• [TASK PROMPT]:
Out of the lines below, please list those that hold the string "Flight".

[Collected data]
---+---

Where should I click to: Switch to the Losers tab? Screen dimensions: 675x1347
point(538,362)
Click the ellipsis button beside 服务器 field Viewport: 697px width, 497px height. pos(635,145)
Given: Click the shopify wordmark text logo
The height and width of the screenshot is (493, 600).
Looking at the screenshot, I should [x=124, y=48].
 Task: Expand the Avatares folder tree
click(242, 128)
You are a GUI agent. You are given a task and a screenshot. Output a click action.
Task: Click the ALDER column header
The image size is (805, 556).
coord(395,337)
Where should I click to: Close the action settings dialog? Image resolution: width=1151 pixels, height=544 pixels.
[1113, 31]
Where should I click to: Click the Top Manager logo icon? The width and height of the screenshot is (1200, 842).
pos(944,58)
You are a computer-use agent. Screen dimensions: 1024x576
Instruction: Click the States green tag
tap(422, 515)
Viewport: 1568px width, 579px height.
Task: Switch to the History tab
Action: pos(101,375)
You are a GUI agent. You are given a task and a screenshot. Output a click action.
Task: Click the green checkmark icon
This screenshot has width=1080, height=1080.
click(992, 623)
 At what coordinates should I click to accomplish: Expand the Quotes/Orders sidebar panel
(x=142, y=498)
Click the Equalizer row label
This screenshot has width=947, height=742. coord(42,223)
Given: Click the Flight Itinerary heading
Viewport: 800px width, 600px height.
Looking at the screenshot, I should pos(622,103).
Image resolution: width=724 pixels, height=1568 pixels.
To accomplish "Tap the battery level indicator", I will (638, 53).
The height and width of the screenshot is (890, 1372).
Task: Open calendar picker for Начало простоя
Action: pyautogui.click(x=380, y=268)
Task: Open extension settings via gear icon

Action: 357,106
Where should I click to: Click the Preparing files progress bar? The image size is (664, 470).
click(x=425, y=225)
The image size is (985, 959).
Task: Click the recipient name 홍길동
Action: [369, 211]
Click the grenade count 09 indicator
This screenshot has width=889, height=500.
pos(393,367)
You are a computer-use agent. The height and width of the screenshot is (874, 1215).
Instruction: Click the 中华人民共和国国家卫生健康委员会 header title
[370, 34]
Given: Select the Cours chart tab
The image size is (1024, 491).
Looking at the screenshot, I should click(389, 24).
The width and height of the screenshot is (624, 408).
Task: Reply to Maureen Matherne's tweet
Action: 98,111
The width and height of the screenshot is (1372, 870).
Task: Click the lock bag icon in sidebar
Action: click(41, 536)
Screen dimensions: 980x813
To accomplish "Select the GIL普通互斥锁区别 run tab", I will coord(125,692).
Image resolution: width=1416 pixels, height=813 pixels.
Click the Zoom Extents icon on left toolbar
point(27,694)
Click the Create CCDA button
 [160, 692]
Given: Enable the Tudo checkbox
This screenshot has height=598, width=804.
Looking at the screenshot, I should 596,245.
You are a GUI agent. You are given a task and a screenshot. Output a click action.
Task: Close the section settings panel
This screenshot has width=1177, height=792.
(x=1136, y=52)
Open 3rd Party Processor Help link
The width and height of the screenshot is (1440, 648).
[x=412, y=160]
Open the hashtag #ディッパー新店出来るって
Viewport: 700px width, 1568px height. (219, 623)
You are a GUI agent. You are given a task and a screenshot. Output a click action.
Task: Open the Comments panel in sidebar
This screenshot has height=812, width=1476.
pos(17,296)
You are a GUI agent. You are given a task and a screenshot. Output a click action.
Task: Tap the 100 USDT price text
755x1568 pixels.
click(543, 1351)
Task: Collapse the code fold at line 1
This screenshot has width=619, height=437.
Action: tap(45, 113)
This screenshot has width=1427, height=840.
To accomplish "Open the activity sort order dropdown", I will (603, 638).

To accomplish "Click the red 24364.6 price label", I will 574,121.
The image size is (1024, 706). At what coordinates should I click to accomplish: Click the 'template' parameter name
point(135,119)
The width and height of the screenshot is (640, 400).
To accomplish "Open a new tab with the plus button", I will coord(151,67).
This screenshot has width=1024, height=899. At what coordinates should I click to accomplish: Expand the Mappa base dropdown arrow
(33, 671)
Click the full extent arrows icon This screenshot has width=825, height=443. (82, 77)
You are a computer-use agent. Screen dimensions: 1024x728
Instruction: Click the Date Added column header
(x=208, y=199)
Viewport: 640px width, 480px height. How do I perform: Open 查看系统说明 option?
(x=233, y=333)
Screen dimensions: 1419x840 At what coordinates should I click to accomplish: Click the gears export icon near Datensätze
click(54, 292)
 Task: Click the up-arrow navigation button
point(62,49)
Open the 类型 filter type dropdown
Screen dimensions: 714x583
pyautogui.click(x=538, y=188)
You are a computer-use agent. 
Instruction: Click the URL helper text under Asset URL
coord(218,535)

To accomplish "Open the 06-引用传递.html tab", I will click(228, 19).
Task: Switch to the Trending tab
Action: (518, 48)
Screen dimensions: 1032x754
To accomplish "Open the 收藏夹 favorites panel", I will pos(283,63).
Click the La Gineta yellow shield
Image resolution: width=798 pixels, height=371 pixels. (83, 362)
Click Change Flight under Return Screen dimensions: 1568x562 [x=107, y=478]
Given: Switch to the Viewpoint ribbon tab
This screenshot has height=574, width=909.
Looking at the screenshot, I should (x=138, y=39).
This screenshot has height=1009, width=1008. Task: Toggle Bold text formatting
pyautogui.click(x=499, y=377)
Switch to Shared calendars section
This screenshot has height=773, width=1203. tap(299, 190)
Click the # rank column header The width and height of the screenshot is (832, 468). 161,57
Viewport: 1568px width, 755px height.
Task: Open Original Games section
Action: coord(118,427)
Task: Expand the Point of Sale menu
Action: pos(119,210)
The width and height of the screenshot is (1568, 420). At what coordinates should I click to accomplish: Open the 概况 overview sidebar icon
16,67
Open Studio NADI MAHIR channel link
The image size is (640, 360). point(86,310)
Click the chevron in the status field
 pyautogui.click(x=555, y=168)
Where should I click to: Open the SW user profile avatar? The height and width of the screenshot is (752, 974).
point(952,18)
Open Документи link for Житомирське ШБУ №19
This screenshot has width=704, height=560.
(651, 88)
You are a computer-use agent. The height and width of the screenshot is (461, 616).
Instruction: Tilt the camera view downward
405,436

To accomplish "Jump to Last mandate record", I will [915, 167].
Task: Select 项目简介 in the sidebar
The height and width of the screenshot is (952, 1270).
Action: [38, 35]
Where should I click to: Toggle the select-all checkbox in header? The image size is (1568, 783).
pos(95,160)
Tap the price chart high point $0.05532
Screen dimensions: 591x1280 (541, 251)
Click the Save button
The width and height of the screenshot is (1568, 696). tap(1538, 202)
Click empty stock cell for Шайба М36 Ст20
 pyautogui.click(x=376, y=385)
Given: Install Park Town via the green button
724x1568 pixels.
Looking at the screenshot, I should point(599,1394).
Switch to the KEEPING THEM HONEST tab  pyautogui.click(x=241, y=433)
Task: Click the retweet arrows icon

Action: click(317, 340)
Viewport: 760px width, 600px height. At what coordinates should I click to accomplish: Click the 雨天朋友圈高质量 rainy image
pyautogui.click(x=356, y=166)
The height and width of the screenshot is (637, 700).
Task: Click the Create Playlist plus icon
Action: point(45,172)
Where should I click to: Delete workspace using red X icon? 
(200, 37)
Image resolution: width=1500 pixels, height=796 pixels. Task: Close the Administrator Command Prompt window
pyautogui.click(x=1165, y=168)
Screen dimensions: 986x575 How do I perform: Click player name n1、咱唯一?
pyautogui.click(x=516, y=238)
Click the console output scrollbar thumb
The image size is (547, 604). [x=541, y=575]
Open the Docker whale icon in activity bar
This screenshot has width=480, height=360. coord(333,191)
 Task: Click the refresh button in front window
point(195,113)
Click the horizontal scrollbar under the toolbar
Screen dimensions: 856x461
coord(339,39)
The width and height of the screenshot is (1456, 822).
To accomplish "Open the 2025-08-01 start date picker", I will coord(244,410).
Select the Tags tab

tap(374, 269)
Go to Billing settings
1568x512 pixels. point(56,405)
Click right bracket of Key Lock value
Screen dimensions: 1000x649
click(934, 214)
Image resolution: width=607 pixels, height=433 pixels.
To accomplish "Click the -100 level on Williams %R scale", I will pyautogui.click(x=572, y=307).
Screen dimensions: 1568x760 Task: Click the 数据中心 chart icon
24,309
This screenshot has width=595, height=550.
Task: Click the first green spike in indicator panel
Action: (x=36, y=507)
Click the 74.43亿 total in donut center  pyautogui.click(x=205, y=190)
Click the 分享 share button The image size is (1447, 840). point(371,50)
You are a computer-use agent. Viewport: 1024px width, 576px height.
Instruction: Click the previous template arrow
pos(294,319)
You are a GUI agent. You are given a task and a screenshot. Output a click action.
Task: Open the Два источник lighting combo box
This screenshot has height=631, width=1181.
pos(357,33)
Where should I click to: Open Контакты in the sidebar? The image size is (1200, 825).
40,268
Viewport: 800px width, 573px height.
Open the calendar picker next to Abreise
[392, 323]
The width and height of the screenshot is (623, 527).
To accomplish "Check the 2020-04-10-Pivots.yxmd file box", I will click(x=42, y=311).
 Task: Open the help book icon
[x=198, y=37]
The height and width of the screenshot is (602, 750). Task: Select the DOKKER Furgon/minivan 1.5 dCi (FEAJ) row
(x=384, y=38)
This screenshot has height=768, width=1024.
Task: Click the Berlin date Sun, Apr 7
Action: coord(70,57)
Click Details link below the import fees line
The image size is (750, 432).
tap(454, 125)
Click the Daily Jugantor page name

---+---

• [YOUR SOLUTION]:
Given: Click the Flight Itinerary heading
Click Change Flight under Return Screen dimensions: 1568x562 [x=107, y=478]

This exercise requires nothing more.